▶ [What needs to be done]:
What lines of the data include the string "Given"? Copy them all.

▶ [Source data]:
━━━━
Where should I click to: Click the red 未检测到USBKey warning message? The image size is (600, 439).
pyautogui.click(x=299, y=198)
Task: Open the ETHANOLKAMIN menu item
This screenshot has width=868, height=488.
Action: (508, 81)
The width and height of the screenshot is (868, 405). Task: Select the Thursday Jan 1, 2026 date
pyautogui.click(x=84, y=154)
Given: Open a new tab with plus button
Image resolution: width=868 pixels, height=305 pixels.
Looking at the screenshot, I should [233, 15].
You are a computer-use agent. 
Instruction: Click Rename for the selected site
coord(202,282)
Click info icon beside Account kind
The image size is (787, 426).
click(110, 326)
━━━━
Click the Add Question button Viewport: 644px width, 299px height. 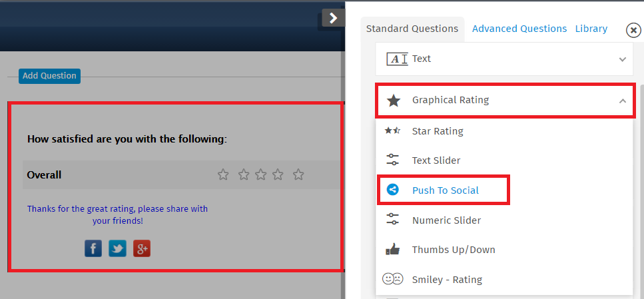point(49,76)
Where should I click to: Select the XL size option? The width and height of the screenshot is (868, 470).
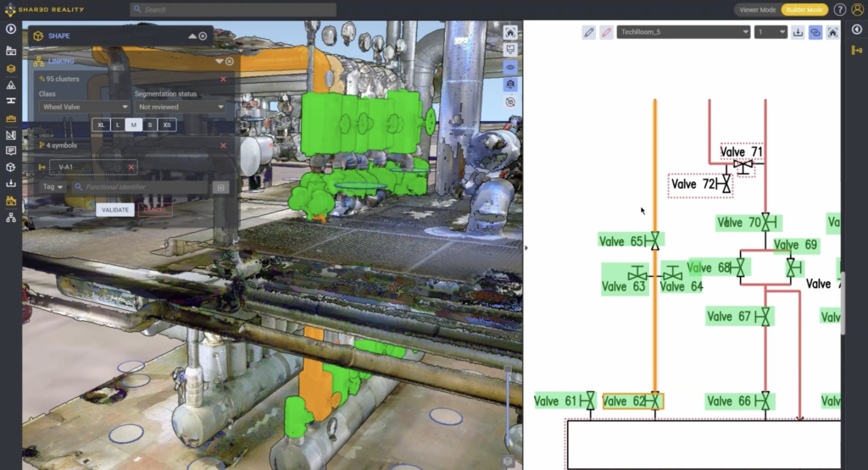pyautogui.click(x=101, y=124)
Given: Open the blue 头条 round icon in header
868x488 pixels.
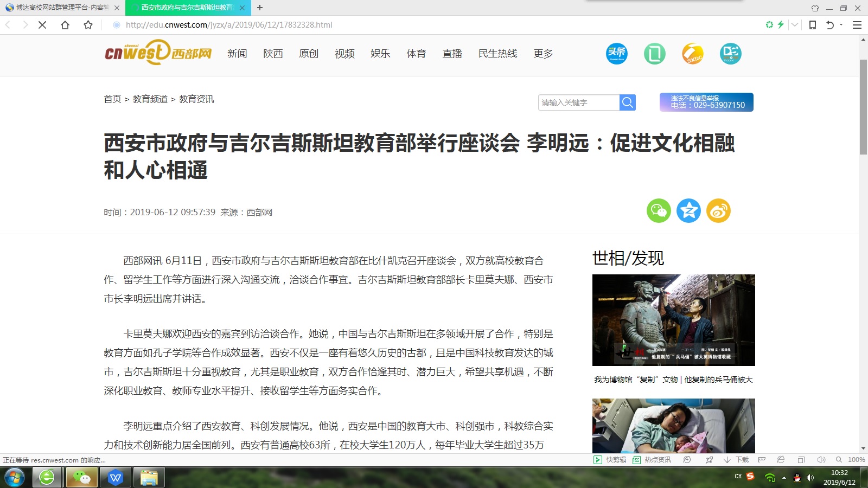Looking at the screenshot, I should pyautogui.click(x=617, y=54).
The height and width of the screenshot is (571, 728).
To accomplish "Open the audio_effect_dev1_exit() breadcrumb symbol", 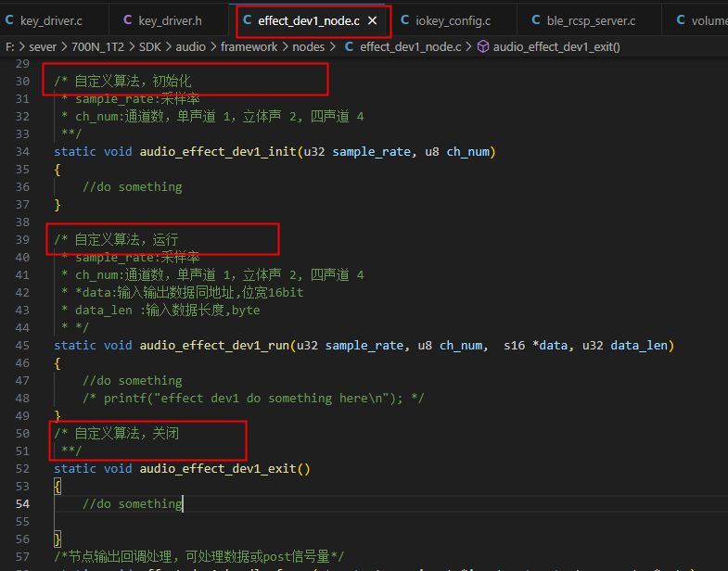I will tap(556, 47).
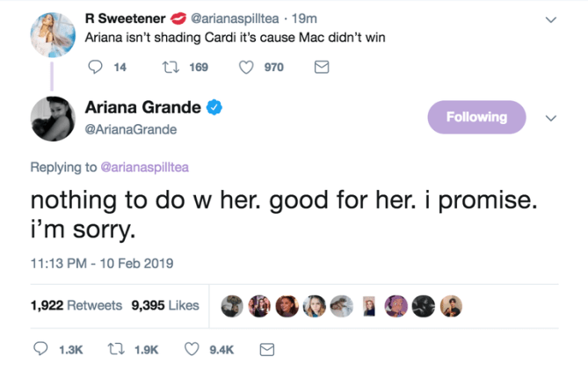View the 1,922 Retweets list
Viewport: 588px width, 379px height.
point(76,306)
━━━━
▶ [Exercise solution]:
Given: Open a new tab with plus button
Given: Open the blue 头条 round icon in header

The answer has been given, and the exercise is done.